What you need to do: Each line below from the one containing "You are a computer-use" through the one containing "Instruction: Open Support Forum submenu link" is to be given again exactly, and no line outside that span.

Input records:
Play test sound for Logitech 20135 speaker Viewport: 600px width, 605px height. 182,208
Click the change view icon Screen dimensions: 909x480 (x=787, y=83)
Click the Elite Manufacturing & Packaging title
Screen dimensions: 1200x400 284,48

...

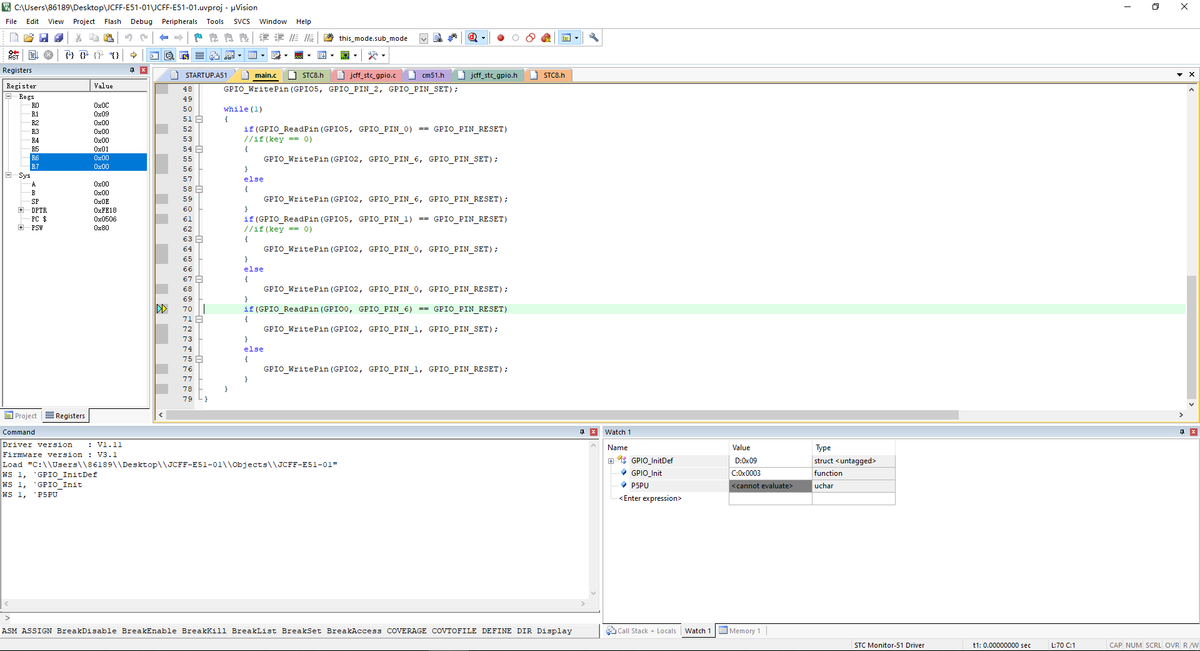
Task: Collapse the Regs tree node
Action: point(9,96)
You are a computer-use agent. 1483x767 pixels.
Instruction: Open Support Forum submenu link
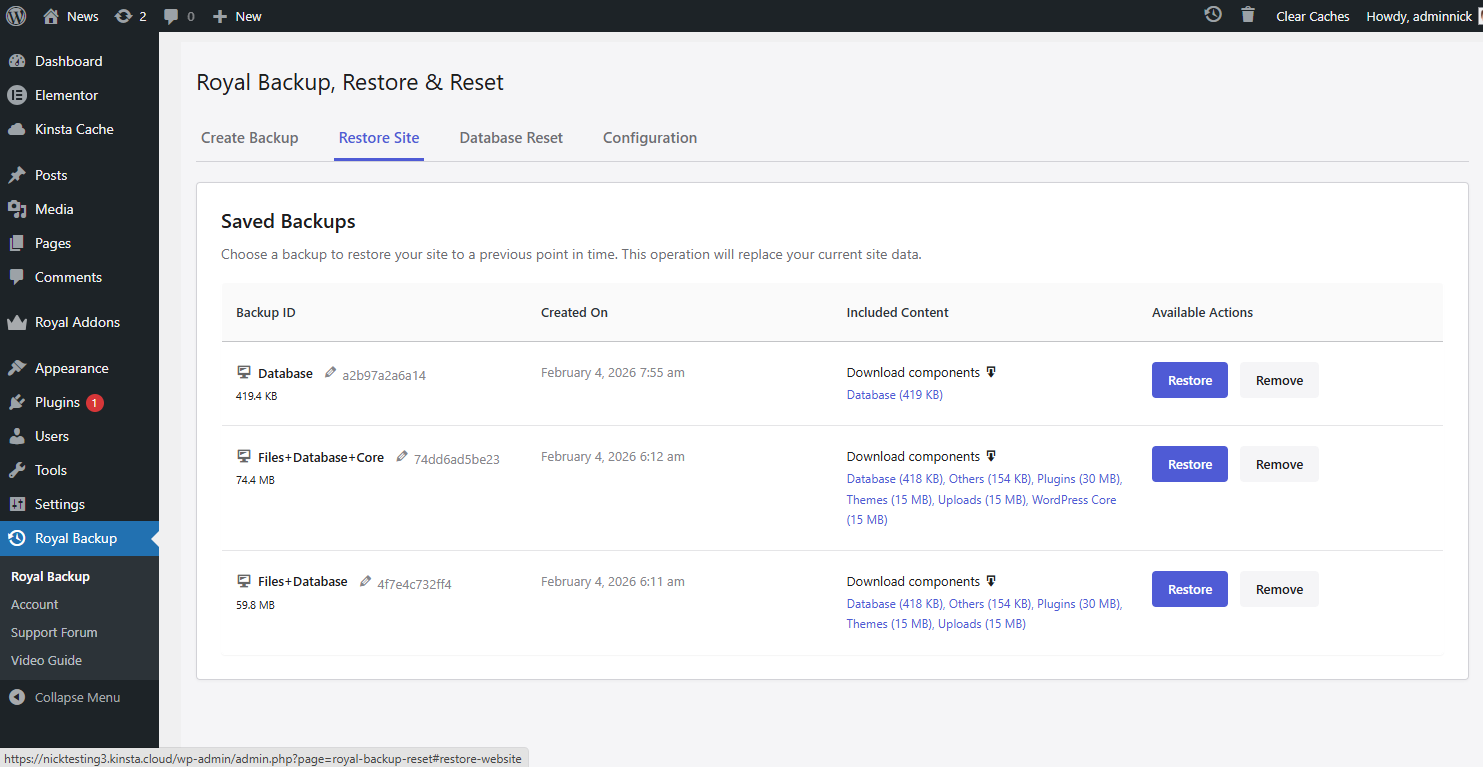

The completed task:
You are a computer-use agent. 1483x767 pixels.
Instruction: Open Support Forum submenu link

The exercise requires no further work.